Patient safety package aims to avert future HSE health crises

Patients will be empowered to oversee early warning mechanisms in the health system and recommend changes to influence policy and avert future crises, it will be announced today.
Patient safety package aims to avert future HSE health crises

Health Minister Leo Varadkar will announce the setting up of a patients council, a special advocacy group as well as an annual health survey — all which will support people getting care.

The patient safety package comes on the back of several scandals and tragedies which have rocked the health system.
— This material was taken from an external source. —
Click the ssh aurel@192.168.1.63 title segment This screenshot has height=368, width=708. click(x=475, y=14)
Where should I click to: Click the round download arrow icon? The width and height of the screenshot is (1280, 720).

A national advisory council for patient safety will have an independent chair and include healthcare and patient representatives. It will provide advice on patient safety issues, publish reports prompted by specific safety information or trends and also oversee patient safety data to act as an early warning mechanism.
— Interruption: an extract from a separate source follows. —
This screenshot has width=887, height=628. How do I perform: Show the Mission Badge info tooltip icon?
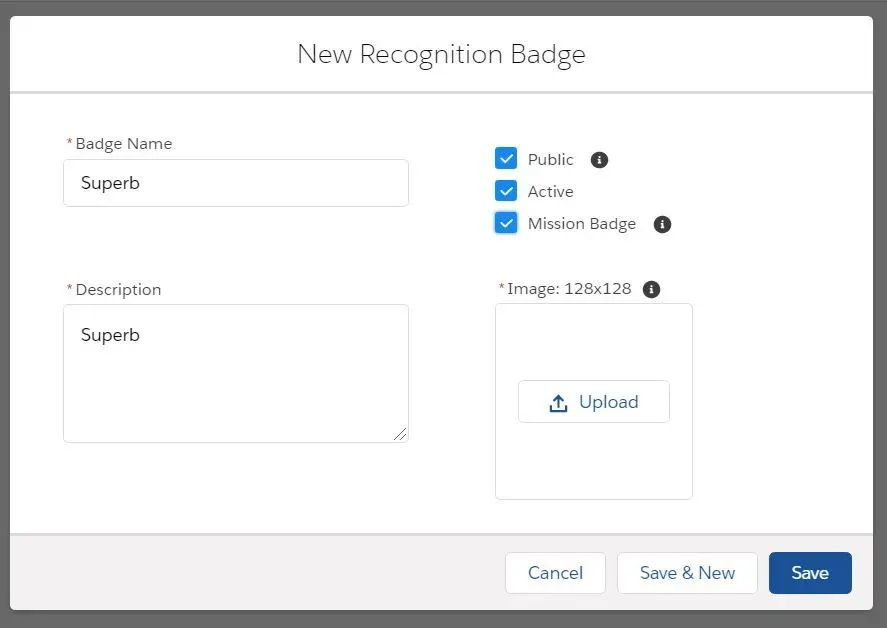pos(662,225)
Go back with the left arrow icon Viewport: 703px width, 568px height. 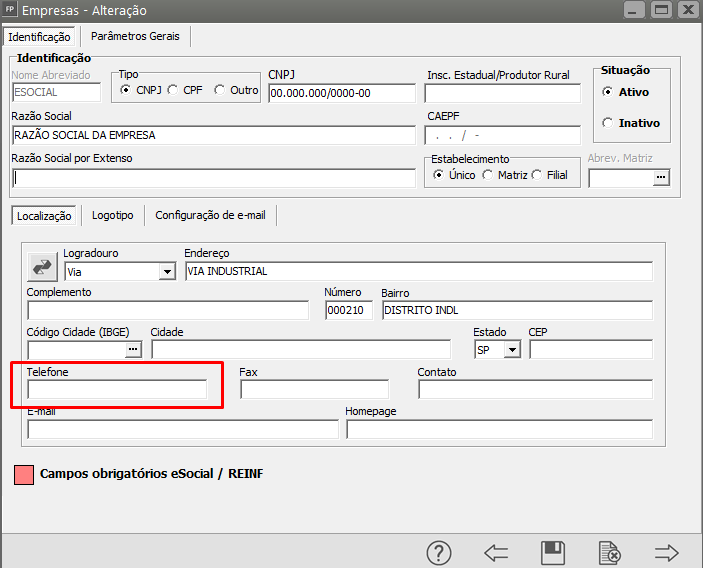[x=496, y=552]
A new national patient advocacy service, as recommended by a Hiqa report on Portlaoise, will provide advice and support to patients. But it will be independent of the minister and the HSE and will record patients’ complaints and also guide them to the relevant agencies where needed.

Lastly, an annual patient experience survey — already published this year — will be continued. This will use internationally recognised questions to allow comparisons to be made. Furthermore, it is expected to help guide future policies under health ministers.
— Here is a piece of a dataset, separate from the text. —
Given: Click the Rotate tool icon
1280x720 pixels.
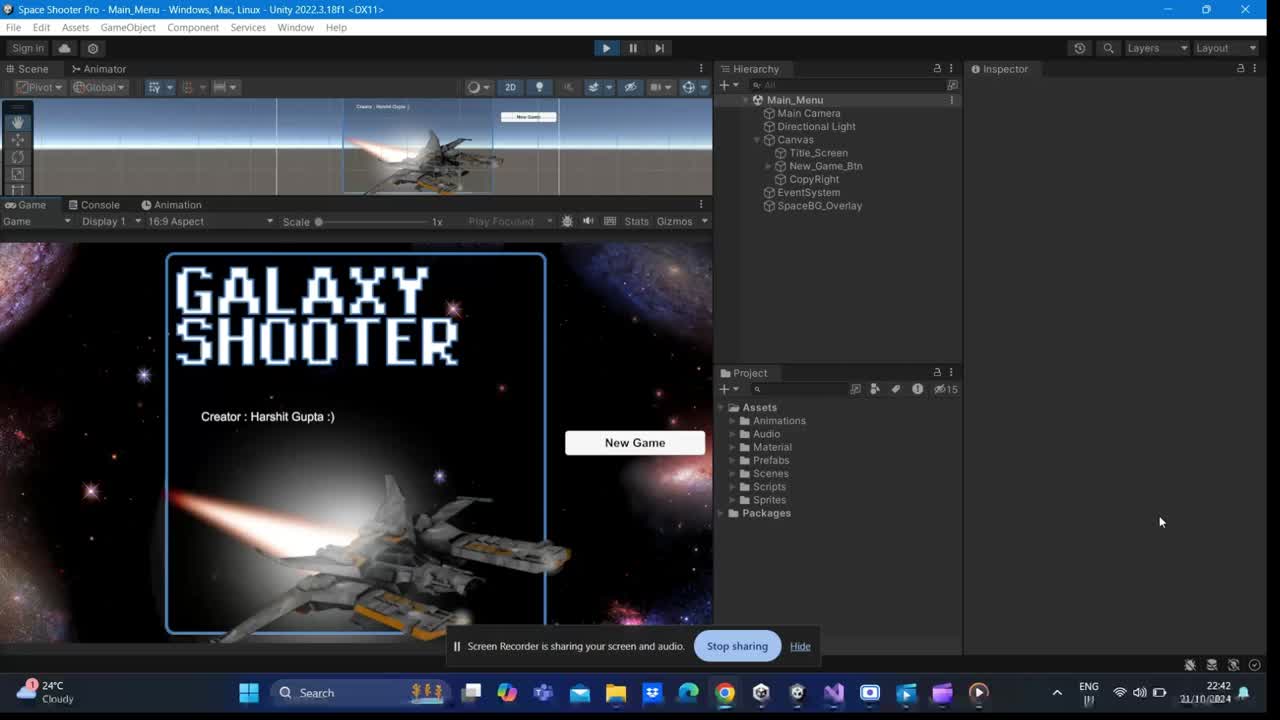Looking at the screenshot, I should point(18,157).
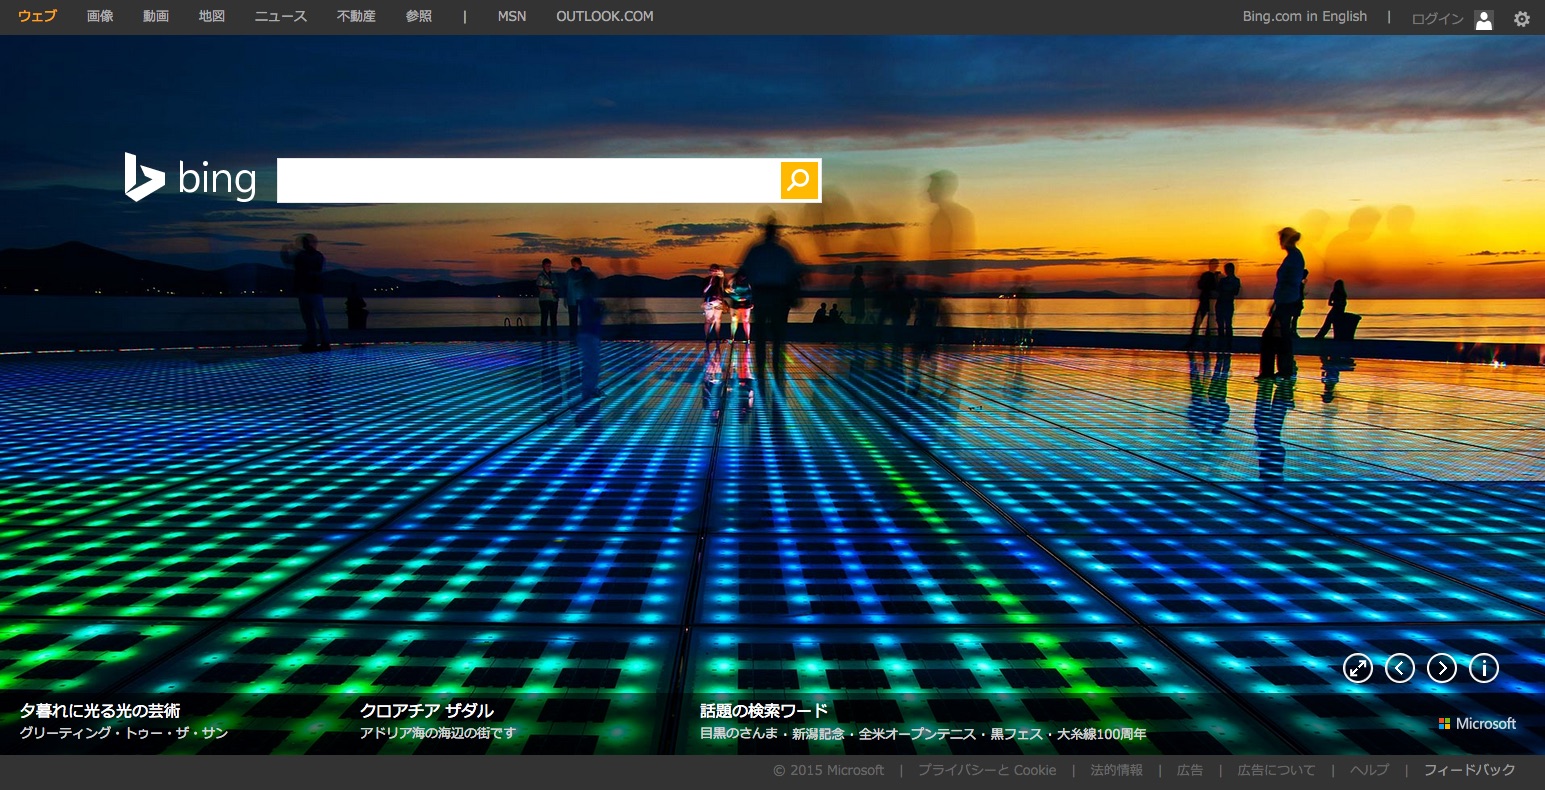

The patient safety package comes after a number of critical reports and tragedies in recent years. This included a scathing Hiqa report earlier this year on conditions at Portlaoise Hospital which outlined harrowing details of baby deaths. The report said it could not conclude that services at the hospital were safe. It also found that the intensive care unit was not fit for purpose and raised questions about the emergency department.

The new safety groups are expected to help identify dangers or issues in hospitals, and advise officials how changes could feed into better services. “This might be acting on high mortality rates or specific treatments,” said a source familiar with the package.

The new groups will also allow patients to act and make warnings, but they will not be responsible to a minister or Hiqa and can make independent reports.